■ 取り組む課題:
従来のF3についての文章で「レース形式は、」から始まる段落を、主な事実を残して箇条書きに書き直せ。
━━━━━ 提示された文章 ━━━━━
従来のF3
出典: フリー百科事典『ウィキペディア(Wikipedia)』 (2022/06/06 09:48 UTC 版)
2018年までのF3レースはFIAの定めるF3車の規定に従っているシャシー・エンジンを使用したシリーズが各国・地域で開催される形態であった。中でもイギリスF3(1951年〜2014年)・全日本F3(1979年〜2019年)・ヨーロッパF3(1975年~1984年、2012年~2018年)・ドイツF3(2003年~2014年)は、レベルの高い有力シリーズであり、最新のマシンとエンジンと技術が投入されているレースであった。シャシについては自社製造品の使用も可能であったが、2010年以降はダラーラが圧倒的なシェアを持ち、自社製などダラーラ製以外で参戦するチームが殆ど無いのが実状であった。エンジンは参戦チームがそれぞれのエンジンチューナーからレンタルし、組み合わせて使用した。 レース形式は、「1イベント・3レース」のスタイルをイギリスが2010年から、ヨーロッパが2014年から行なっていた。全日本は2011年よりイベントごとに「1イベント・2レース」と「1イベント・3レース」を併用するようになった。また距離は選手権によって違うが、最短で60〜80km前後、最長で90〜110km前後の走行距離となっていた。イギリス選手権の場合は距離ではなくタイムレース(時間制限はレースごとに異なる)となっていた。またイギリス、ヨーロッパ、全日本の選手権では別クラスで旧型シャシー(一世代前)でのエントリーが可能であった。この場合、新型と旧型の2世代のマシンの混走したレースとなっていた。もちろん、選手権ポイントは別々に与えられていた。 各選手権ごとにレギュレーションの細部が異なっているものの、シャシ・エンジン・タイヤ等の基本的な部分は同一であるため、それぞれのシリーズから参加者を募るレースが開催できたことがF3の大きな特徴である。 マカオグランプリ(中華人民共和国・マカオ)1983年〜2018年 マスターズF3(オランダ・ザントフールト)1991年〜2018年 インターナショナルF3リーグ(日本・富士スピードウェイ)1990年~1993年 コリア・スーパープリ(韓国)1999年〜2003年 バーレーン・スーパープリ(バーレーン)2004年 などは各シリーズの上位ドライバーが参戦するためF3の世界一決定戦のような性格を持っていた。 2019年、新たに発足したFIA F3はワンメイクマシンで争われるシリーズであり、従来のF3マシンで参戦することは出来ない。 ヨーロピアンF3は、2019年より名称を「フォーミュラ・ヨーロピアン・マスターズ」と改め、引き続き2018年以前のF3規定に従ったマシンによるレースとして開催される予定だった。しかし参戦ドライバーが集まらず、シリーズの開催自体が中止に追い込まれることとなった。そのため事実上は「GP3がFIA F3に名称変更し、ヨーロピアンF3が消滅」した格好となった。ただし、ヨーロッパ地域で従来のF3規定のマシンで参戦できるシリーズは他に「ユーロ・フォーミュラ・オープン」等がある。 全日本F3は、2019年まで全日本F3の名前を継続し開催することとなった。しかし2020年より名称を変更し「全日本スーパーフォーミュラ・ライツ選手権」として開催することになった。シャシーはダラーラ開発のF320で、エンジンのマルチメイク体制が継続される予定である。 従来F3規定にて争われていたマカオグランプリも、2019年からFIA F3車両によるレースとなった。
━━━━━ 元データ ━━━━━
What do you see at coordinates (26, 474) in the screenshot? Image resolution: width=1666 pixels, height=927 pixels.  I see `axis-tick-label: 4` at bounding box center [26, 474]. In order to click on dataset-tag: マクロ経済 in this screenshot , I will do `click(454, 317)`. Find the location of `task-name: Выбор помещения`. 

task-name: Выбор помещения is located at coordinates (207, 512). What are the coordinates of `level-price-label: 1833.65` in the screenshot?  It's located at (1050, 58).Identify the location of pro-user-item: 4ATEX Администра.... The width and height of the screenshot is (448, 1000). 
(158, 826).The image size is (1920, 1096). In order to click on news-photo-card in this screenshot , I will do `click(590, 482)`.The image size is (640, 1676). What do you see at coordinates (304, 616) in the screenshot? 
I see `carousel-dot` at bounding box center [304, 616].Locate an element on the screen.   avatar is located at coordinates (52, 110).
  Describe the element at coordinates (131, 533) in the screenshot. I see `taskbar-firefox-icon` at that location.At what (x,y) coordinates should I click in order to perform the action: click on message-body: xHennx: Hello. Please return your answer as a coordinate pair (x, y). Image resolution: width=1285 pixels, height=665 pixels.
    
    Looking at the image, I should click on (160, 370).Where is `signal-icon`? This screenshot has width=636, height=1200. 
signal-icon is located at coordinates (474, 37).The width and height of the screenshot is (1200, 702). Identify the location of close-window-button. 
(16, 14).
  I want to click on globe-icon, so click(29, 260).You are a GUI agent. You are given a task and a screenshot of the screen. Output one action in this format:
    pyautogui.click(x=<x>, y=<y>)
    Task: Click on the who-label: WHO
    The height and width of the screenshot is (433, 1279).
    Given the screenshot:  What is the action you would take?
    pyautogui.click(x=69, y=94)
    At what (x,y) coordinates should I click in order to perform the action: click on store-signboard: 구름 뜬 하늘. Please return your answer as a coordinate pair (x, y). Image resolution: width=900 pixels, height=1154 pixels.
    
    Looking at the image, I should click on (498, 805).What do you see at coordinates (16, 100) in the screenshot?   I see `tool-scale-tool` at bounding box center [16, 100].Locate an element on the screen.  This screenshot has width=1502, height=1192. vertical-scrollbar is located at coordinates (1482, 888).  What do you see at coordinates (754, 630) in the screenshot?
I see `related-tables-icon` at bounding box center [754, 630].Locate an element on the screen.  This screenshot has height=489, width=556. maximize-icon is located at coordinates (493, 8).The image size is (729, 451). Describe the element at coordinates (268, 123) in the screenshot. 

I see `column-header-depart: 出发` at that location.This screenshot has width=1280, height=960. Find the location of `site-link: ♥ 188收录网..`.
━━━━━
■ この問題の解答:
- 「1イベント・3レース」形式は、イギリスが2010年から、ヨーロッパが2014年から採用した。
- 全日本は2011年から、イベントごとに「1イベント・2レース」と「1イベント・3レース」を併用した。
- 走行距離は選手権によって異なり、最短で60〜80km前後、最長で90〜110km前後だった。
- イギリス選手権は距離ではなくタイムレースで、時間制限はレースごとに異なった。
- イギリス、ヨーロッパ、全日本の選手権では、一世代前の旧型シャシーでも別クラスで参戦でき、新旧2世代のマシンが混走した。
- 選手権ポイントは新旧のクラスで別々に与えられた。